__MATERIALS PROVIDED__:
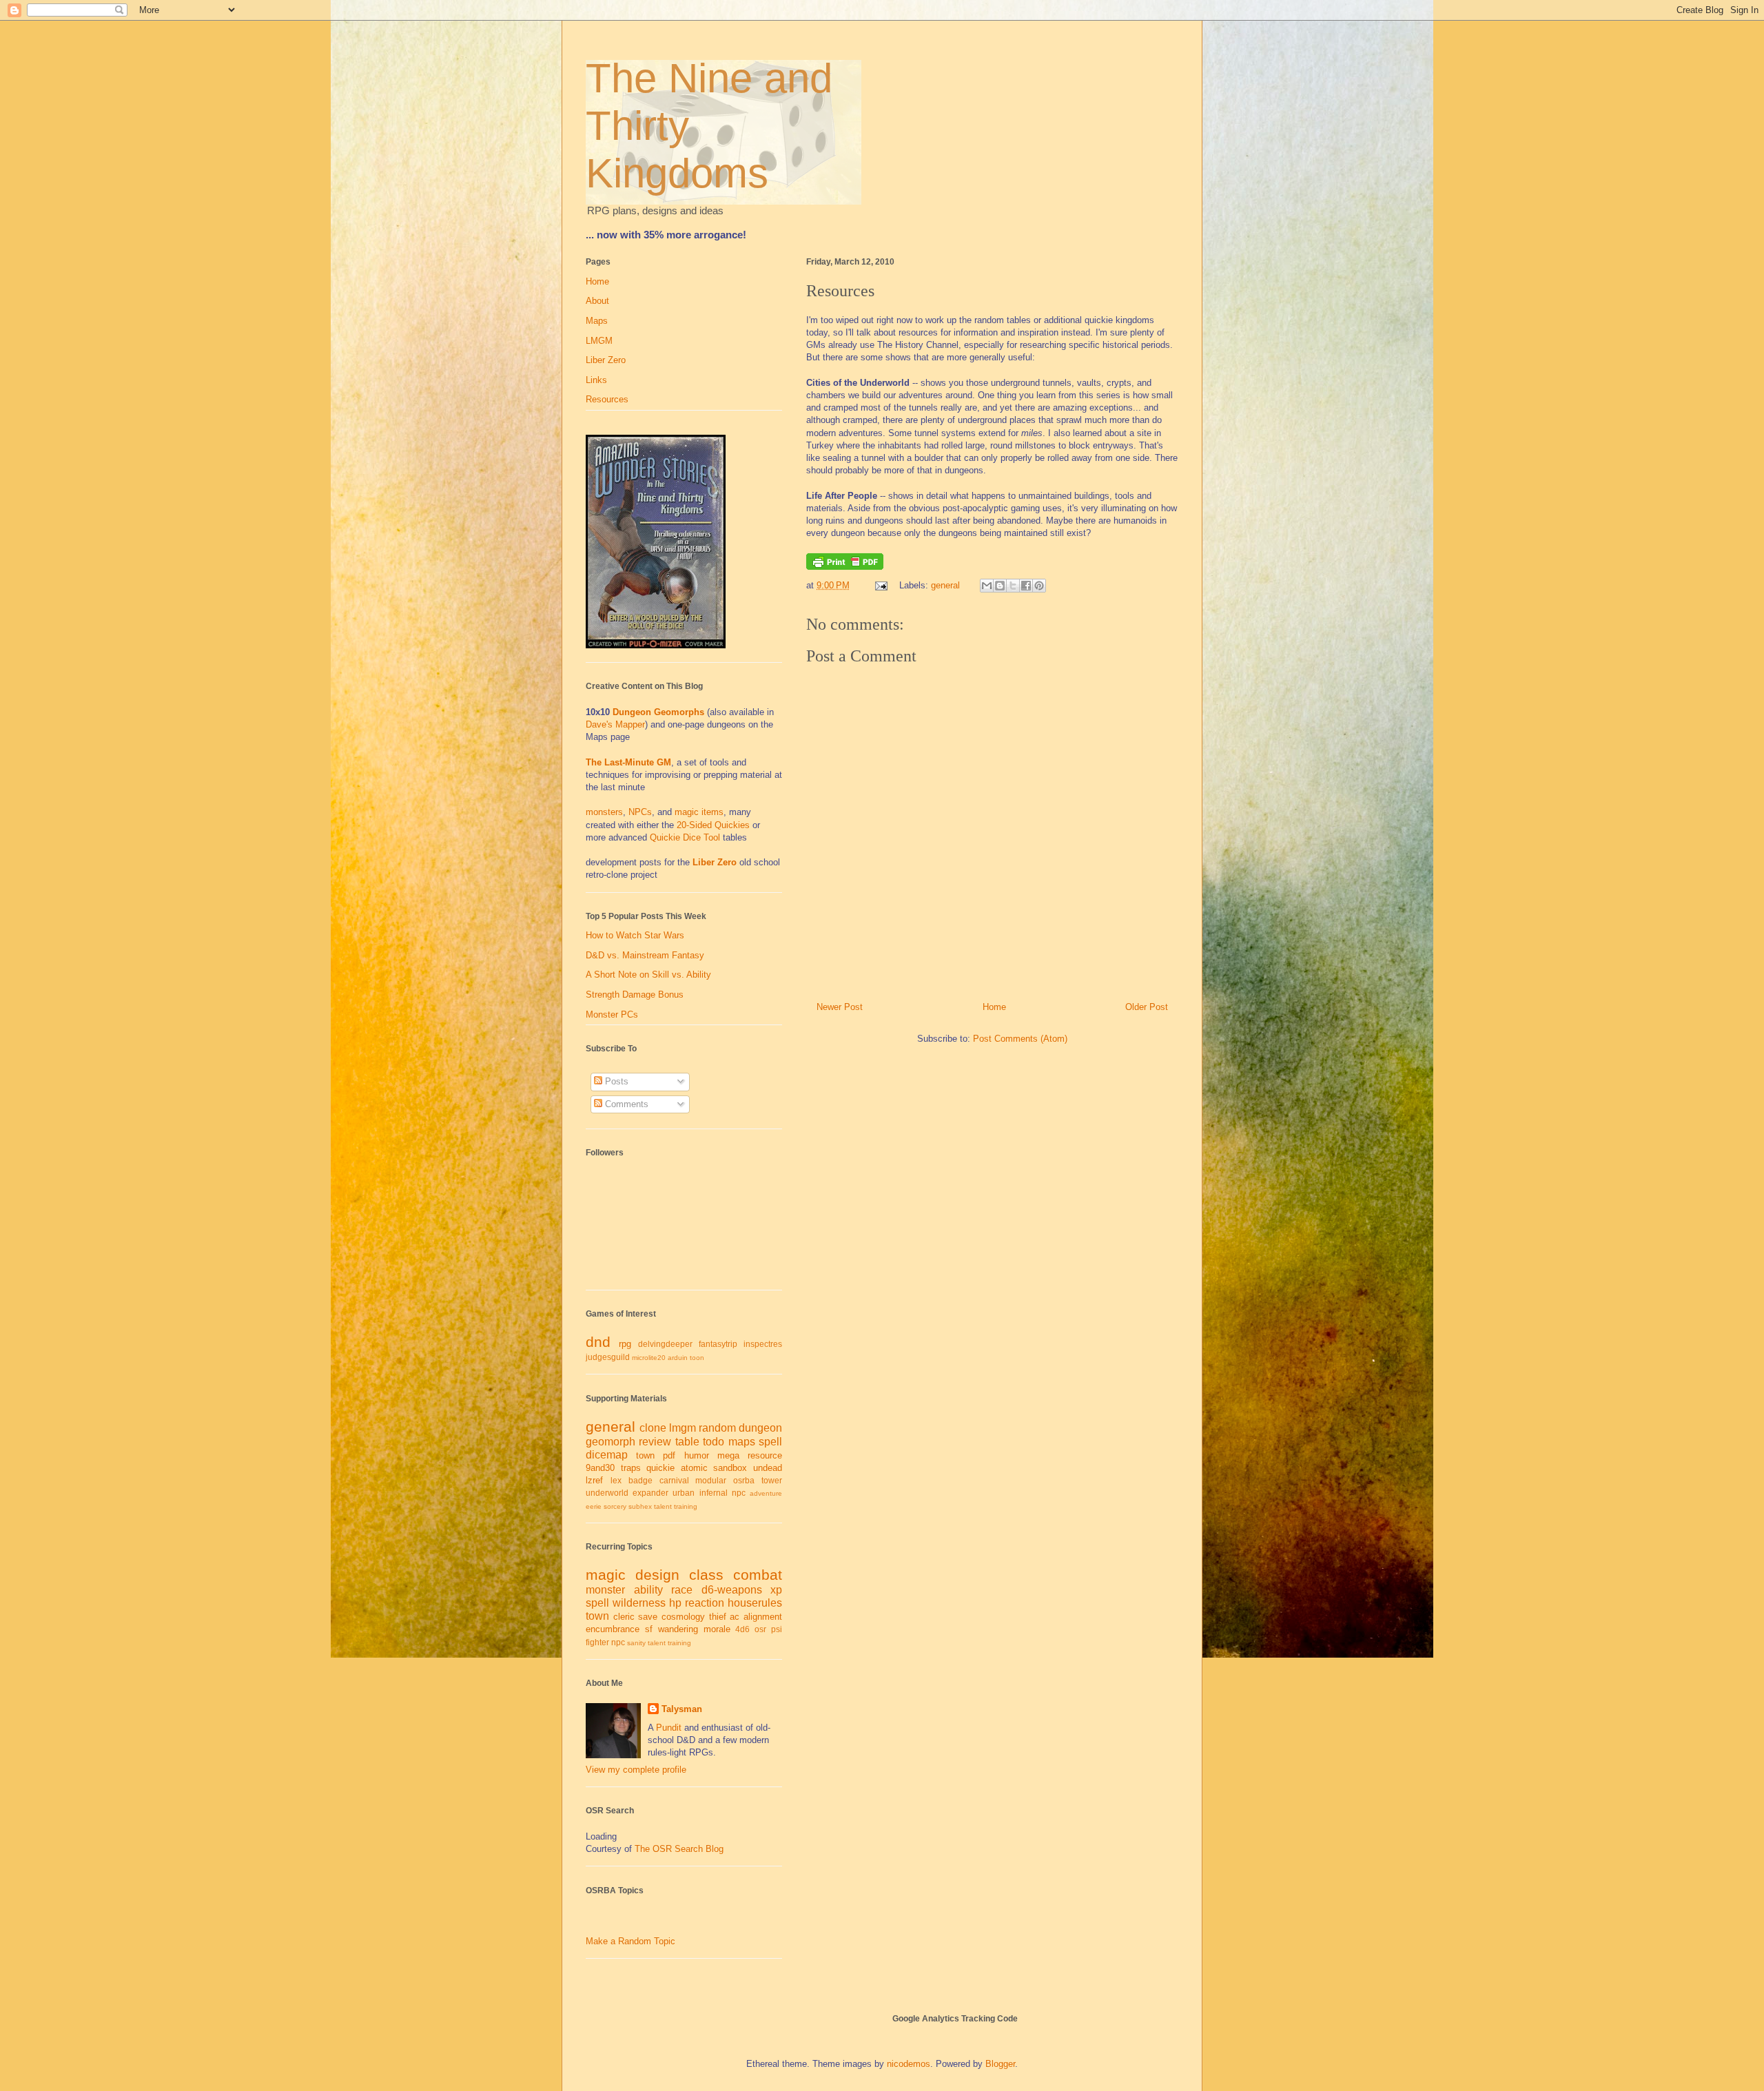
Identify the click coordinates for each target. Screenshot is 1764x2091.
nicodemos (908, 2064)
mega (728, 1455)
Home (994, 1007)
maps (741, 1442)
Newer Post (840, 1007)
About (597, 301)
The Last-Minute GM (628, 762)
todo (713, 1442)
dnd (598, 1342)
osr (760, 1629)
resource (765, 1455)
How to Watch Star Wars (635, 935)
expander (650, 1492)
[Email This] (987, 586)
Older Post (1146, 1007)
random (717, 1428)
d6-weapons (731, 1590)
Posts (615, 1081)
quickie (660, 1468)
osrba (744, 1480)
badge (640, 1480)
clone (652, 1428)
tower (771, 1480)
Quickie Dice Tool (685, 837)
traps (631, 1468)
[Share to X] (1013, 586)
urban (684, 1492)
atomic (694, 1468)
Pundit (668, 1727)
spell (770, 1442)
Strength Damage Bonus (635, 994)
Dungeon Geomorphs (658, 712)
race (682, 1590)
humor (696, 1455)
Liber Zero (606, 360)
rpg (625, 1344)
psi (776, 1629)
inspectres (762, 1343)
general (945, 585)
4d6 (742, 1629)
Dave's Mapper (615, 724)
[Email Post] (880, 585)
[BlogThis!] (1000, 586)
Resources (607, 399)
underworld (607, 1492)
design (657, 1575)
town (645, 1455)
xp (776, 1590)
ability (648, 1590)
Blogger (1000, 2064)
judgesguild (608, 1356)
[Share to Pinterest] (1039, 586)
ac (734, 1616)
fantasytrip (718, 1343)
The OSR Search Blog (679, 1849)
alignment (762, 1616)
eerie (594, 1506)
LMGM (599, 341)
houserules (755, 1603)
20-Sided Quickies (713, 825)
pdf (669, 1455)
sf (649, 1629)
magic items (699, 812)
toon (697, 1357)
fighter (597, 1642)
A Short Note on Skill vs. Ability (648, 974)
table (687, 1442)
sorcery (615, 1506)
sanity (636, 1643)
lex (616, 1480)
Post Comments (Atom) (1020, 1038)
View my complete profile (636, 1769)
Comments (625, 1104)
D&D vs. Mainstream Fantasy (645, 955)
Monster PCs (612, 1014)
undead (767, 1468)
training (685, 1506)
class (706, 1575)
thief (717, 1616)
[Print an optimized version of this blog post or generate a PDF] (844, 567)
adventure (766, 1493)
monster (605, 1590)
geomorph (610, 1442)
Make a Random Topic (630, 1941)
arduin (678, 1357)
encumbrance (612, 1629)
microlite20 (649, 1357)
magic (606, 1575)
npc (739, 1492)
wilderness (639, 1603)
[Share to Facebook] (1026, 586)
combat (757, 1575)
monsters (604, 812)
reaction (704, 1603)
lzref (594, 1480)
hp (675, 1603)
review (655, 1442)
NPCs (640, 812)
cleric (624, 1616)
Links (596, 380)
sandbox (730, 1468)
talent (663, 1506)
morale (717, 1629)
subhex (640, 1506)
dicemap (607, 1455)
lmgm (682, 1428)
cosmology (683, 1616)
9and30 (600, 1468)
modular (710, 1480)
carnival (674, 1480)
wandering (678, 1629)
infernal (713, 1492)
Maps (597, 321)
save (647, 1616)
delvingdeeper (665, 1343)
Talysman (682, 1709)
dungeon (760, 1428)
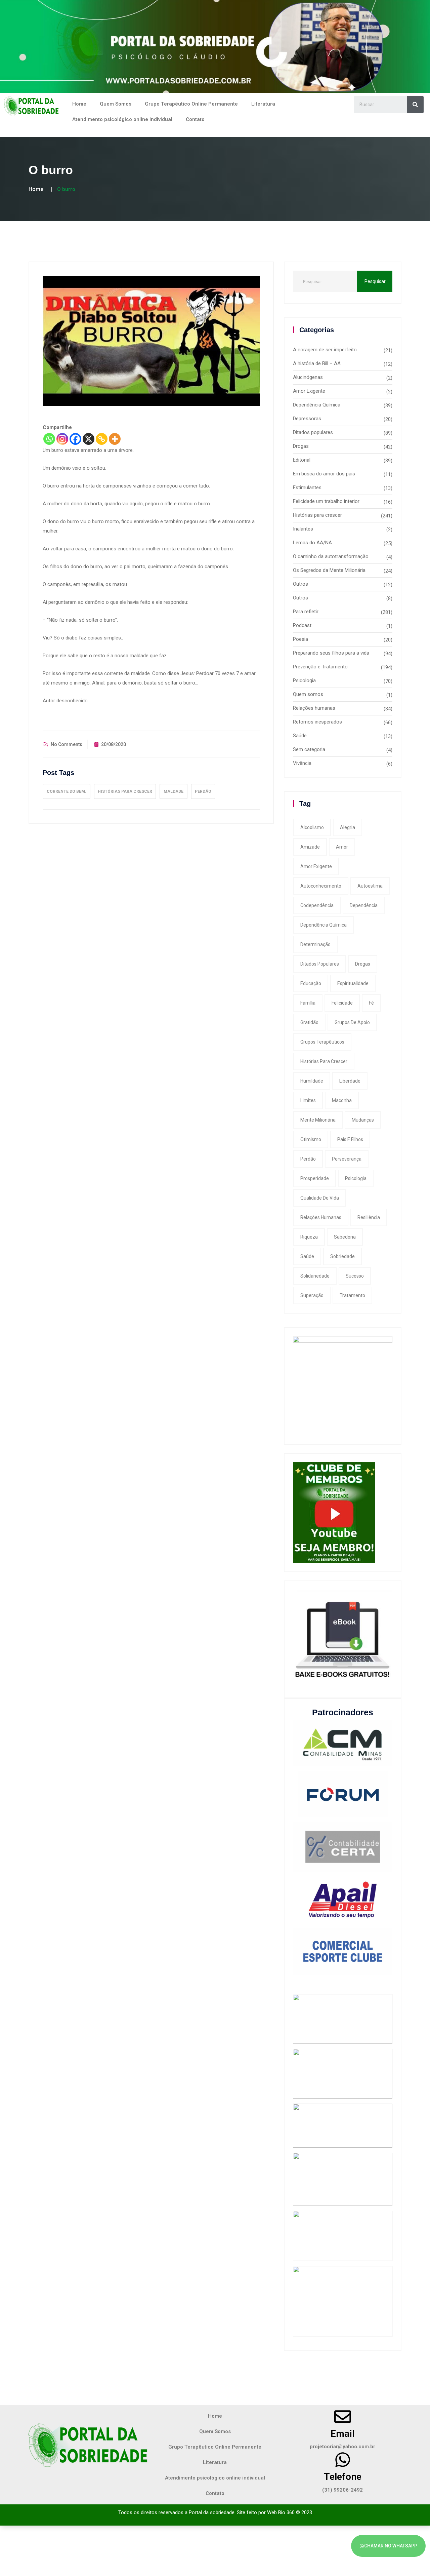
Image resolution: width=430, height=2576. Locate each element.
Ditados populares (313, 432)
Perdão (203, 791)
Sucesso (355, 1276)
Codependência (317, 905)
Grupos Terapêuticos (322, 1042)
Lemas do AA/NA (312, 543)
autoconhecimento (320, 886)
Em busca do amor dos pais (324, 474)
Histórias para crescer (125, 791)
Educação (310, 983)
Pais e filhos (350, 1139)
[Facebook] (75, 439)
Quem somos (308, 694)
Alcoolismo (312, 827)
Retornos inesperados (317, 722)
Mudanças (363, 1120)
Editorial (301, 460)
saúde (307, 1256)
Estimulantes (307, 487)
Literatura (263, 104)
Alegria (347, 827)
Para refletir (305, 612)
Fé (371, 1003)
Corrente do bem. (66, 791)
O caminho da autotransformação (331, 556)
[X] (88, 439)
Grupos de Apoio (352, 1022)
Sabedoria (345, 1237)
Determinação (315, 944)
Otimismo (310, 1139)
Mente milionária (318, 1120)
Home (79, 104)
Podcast (302, 625)
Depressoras (307, 419)
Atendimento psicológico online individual (122, 119)
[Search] (415, 104)
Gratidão (309, 1022)
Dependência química (323, 925)
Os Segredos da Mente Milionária (329, 570)
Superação (312, 1295)
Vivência (302, 763)
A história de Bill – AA (317, 363)
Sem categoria (309, 749)
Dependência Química (316, 405)
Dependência (364, 905)
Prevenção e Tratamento (320, 667)
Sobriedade (342, 1256)
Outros (300, 584)
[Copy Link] (102, 439)
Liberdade (349, 1081)
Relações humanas (314, 708)
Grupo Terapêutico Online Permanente (191, 104)
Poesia (300, 639)
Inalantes (303, 529)
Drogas (301, 446)
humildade (311, 1081)
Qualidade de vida (319, 1198)
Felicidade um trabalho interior (326, 501)
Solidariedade (315, 1276)
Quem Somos (115, 104)
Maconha (342, 1100)
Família (307, 1003)
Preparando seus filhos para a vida (331, 653)
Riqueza (309, 1237)
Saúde (300, 736)
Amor (342, 847)
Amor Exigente (309, 391)
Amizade (310, 847)
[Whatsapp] (49, 439)
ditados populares (319, 964)
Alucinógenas (308, 377)
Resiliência (368, 1217)
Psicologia (304, 680)
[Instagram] (62, 439)
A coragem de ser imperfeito (325, 350)
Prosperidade (314, 1178)
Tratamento (352, 1295)
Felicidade (342, 1003)
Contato (195, 119)
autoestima (370, 886)
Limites (308, 1100)
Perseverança (346, 1159)
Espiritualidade (353, 983)
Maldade (173, 791)
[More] (115, 439)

__WHAT TO WORK ON__: Give again, word for word, every line of the listing above from the one with "mega (728, 1455)" to the one with "d6-weapons (731, 1590)", both inclusive, and nothing beyond them.

__WRITTEN SOLUTION__:
mega (728, 1455)
Home (994, 1007)
maps (741, 1442)
Newer Post (840, 1007)
About (597, 301)
The Last-Minute GM (628, 762)
todo (713, 1442)
dnd (598, 1342)
osr (760, 1629)
resource (765, 1455)
How to Watch Star Wars (635, 935)
expander (650, 1492)
[Email This] (987, 586)
Older Post (1146, 1007)
random (717, 1428)
d6-weapons (731, 1590)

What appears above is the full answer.